また、現在使えていない本校舎が使えるようになったら、農業大学校や林業大学校のように狩猟大学校を創設して、プロの職業猟師を輩出したいと考えています。その卒業生達が全国で課題解決出来るようになっていってくれたらとても嬉しいです。」
-最後に読者の方にお伝えしたい事はありますか?
「千葉に移住してきまして、海の幸はもちろんですが山の幸も本当に豊かな土地だなぁとつくづく感じています。四季折々にキノコや山菜が採れ、ジビエ肉も安心・安全にご提供していますので、是非両方を多くの皆様に楽しんで頂きたいと思います。 また、ここでしか体験できないイベントも盛りだくさんのスポットですので、房総にお出かけの際はお気軽にお立ち寄りください(笑)」
全国で深刻化している害獣被害問題に真正面から取り組みつつ、豊富なアイデアで着実に課題解決の仕組みを構築し続けている原田代表。
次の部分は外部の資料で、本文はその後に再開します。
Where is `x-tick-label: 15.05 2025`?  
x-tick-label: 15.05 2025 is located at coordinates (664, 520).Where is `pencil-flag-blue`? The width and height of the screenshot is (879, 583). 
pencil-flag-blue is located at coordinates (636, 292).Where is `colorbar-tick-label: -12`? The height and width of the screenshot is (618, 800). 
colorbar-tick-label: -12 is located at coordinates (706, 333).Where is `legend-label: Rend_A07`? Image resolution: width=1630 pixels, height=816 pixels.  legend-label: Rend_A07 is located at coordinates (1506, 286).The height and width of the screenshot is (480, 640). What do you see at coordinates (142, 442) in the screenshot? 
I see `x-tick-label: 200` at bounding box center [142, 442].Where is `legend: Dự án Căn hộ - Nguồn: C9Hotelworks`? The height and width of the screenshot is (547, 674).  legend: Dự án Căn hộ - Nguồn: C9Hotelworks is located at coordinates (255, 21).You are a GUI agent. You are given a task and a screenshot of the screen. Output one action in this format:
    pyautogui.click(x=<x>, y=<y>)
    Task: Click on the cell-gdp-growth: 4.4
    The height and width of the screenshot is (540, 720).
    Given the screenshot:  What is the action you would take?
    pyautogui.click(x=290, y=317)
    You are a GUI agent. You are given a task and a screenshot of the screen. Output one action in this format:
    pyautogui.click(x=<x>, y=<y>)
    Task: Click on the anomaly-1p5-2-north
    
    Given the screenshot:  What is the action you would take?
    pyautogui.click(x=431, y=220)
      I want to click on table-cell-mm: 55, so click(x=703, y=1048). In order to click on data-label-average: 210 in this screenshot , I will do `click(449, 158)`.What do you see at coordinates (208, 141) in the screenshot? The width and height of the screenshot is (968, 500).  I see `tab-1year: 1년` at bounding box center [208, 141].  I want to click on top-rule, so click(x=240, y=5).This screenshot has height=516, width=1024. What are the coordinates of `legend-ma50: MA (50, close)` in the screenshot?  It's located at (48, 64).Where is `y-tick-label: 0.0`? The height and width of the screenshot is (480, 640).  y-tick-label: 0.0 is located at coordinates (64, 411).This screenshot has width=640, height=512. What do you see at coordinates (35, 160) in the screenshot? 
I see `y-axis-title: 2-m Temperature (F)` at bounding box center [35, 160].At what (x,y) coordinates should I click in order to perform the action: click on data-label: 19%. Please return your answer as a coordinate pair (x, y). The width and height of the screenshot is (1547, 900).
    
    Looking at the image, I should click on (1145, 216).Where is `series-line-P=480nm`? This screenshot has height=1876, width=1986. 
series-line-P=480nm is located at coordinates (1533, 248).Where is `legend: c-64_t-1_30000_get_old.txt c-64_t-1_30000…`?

なにより猟師工房の皆さんがとても明るく、楽しみながら活動を行っている姿に感銘を受けました。
猟師工房ランドは壮大なビジョンの一角に過ぎないという事が今回の取材でよく分かりましたが、猟師文化に触れるには最高のスポットを千葉に創って頂いた事に感謝です!
房総におでかけの際は初心者から本格派まで唯一の体験を楽しめる猟師工房ランド。ぜひ訪れてみてはいかがですか?